╭─ DATA RECORDS

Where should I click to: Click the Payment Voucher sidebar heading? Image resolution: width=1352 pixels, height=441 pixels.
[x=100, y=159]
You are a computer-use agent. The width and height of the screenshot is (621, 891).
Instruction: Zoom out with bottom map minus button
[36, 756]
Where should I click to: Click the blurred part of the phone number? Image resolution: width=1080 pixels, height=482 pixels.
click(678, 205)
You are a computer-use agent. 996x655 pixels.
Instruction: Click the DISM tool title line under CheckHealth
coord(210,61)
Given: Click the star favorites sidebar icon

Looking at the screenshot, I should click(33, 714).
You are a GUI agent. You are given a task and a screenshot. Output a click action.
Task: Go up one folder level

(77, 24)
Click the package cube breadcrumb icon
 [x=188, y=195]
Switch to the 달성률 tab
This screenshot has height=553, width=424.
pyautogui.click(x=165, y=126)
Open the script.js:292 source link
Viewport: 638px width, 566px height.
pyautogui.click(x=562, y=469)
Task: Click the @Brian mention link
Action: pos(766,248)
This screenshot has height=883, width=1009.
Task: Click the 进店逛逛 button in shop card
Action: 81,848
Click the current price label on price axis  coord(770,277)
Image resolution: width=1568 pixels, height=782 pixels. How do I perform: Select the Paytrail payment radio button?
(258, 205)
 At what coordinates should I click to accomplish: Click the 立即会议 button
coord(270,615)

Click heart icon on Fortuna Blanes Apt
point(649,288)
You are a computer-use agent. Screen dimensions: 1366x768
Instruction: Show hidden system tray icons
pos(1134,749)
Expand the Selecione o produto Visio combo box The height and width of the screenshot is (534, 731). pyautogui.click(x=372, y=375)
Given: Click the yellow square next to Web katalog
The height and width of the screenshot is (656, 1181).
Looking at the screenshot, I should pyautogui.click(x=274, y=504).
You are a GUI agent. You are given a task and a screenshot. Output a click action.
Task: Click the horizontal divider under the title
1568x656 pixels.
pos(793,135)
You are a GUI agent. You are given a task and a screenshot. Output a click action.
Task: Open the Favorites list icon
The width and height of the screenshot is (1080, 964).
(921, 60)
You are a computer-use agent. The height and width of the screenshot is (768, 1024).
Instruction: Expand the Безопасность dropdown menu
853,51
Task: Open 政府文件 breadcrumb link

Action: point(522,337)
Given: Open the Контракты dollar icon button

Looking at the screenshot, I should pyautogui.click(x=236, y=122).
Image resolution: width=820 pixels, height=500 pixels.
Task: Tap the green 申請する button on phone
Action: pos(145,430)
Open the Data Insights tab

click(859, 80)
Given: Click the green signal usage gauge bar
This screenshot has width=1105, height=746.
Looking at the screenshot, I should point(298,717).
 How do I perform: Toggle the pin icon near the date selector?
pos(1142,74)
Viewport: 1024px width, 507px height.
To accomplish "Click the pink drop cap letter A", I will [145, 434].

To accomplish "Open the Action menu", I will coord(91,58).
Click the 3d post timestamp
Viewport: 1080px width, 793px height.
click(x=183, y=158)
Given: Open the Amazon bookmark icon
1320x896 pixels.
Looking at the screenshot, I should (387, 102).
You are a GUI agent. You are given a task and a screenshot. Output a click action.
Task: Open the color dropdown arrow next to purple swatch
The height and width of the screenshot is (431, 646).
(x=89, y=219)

╰─

» WORK TASK: If a line falls between the first line of the entries and the line containing "Open the script.js:292 source link", or is one of those two, restate it word for word; leave all other lines out.

» TASK RESULT:
Where should I click to: Click the Payment Voucher sidebar heading? Image resolution: width=1352 pixels, height=441 pixels.
[x=100, y=159]
You are a computer-use agent. The width and height of the screenshot is (621, 891).
Instruction: Zoom out with bottom map minus button
[36, 756]
Where should I click to: Click the blurred part of the phone number? Image resolution: width=1080 pixels, height=482 pixels.
click(678, 205)
You are a computer-use agent. 996x655 pixels.
Instruction: Click the DISM tool title line under CheckHealth
coord(210,61)
Given: Click the star favorites sidebar icon

Looking at the screenshot, I should click(33, 714).
You are a GUI agent. You are given a task and a screenshot. Output a click action.
Task: Go up one folder level

(77, 24)
Click the package cube breadcrumb icon
 [x=188, y=195]
Switch to the 달성률 tab
This screenshot has height=553, width=424.
pyautogui.click(x=165, y=126)
Open the script.js:292 source link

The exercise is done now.